The global fashion industry is a multi-trillion dollar industry that has remained largely untapped in Kenya. Jade Collections is among the few leading locally owned fashion businesses in Kenya with branches spread across the country. In this article, WoK brings you the story of Mzee Samuel Mburu – the tycoon who owns Jade Collections whose investments are said to be over Ksh 7 billion.
Mzee Samuel Mburu is a renowned Eldoret based businessman with interests in the fashion and real estate sectors. He established Jade Collections in 2000 together with his daughter Bernice Mburu who serves as the Chief Executive Officer. The business traces its roots in Nakuru at an exhibition table christened Millennium where they would display their products which were sourced from Dubai and South Africa.

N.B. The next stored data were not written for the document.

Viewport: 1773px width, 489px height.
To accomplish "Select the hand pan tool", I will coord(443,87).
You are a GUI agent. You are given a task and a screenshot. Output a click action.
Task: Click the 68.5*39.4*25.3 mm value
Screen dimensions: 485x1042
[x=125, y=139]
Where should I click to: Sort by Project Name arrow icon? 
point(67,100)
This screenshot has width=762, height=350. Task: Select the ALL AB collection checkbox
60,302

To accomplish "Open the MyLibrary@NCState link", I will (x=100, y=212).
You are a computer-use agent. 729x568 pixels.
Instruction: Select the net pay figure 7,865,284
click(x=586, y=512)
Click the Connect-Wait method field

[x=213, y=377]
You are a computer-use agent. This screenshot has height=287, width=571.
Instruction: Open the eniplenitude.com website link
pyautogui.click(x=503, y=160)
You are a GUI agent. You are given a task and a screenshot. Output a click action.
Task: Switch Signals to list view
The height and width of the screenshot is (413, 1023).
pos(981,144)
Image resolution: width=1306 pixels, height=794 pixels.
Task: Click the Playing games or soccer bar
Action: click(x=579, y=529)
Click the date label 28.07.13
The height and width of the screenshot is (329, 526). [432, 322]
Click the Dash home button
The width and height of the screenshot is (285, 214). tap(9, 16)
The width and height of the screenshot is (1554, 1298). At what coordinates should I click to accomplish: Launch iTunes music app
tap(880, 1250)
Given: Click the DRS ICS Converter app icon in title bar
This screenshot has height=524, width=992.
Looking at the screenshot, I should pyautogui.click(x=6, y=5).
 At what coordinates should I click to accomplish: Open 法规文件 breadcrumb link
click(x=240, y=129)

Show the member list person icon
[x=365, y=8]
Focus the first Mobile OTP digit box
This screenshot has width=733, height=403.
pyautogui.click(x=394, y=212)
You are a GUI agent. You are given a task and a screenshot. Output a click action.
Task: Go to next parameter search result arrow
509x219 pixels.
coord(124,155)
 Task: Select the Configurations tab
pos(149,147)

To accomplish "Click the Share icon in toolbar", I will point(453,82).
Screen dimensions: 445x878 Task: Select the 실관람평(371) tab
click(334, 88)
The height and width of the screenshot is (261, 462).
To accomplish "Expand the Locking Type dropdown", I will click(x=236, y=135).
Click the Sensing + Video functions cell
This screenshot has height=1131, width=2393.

In 2004, the duo set up a shop in Embassy House Nairobi from where they supplied fashion items to supermarkets. A year later, they closed down the shop in order to fully concentrate on the supply venture which they did for two years. In 2007 something unexpected happened that would forever change the course of their lives. They had ordered a 40 feet container of fashion items on behalf of a client who cancelled the order while the goods were in the high seas. They had nowhere to take all the clothes prompting them to open a shop hence the birth of Jade Collections. Today, Jade Collections is among the leading clothing line shops in the country with branches in Nairobi, Nakuru, Eldoret and Thika.
The billionaire is also big in real estate. He owns flats, apartments and business premises spread across different parts of Eldoret, Nakuru and Nairobi. He also owns hundreds of acres of land in various areas of the Rift Valley region. His Investments in land, property and real estate is estimated to be worth over Ksh 7 billion. According to media reports, one of the leading banks in the country has rented his entire building.
Family Court Battles
In June 2021, Samuel Mburu’s grandchildren Kevin Wakaimba and Ivan Wakaimba, sued him asking the court to compel the grandfather to include them in the share of the Ksh 7 billion empire. The two claimed that their grandfather started sidelining them after their father, Samuel Wakaimba, passed away in a road accident. They claimed that immediately after the death of their dad, the grandfather lodged an insurance claim and evicted them from their father’s 100 acre flower farm in the outskirts of Eldoret town.
Through their lawyer, Angu Kiptigin, they asked the court to compel the grandfather to give them a share of the wealth claiming they had university school fees arrears to be cleared. Kevin told the court he was forced to drop out of a University in South Africa where he was pursuing a degree course in Film Production. The younger brother, Ivan, claimed that he was sent home from an aviation school in Malindi where he was training to become a pilot. The case is yet to be determined by the court.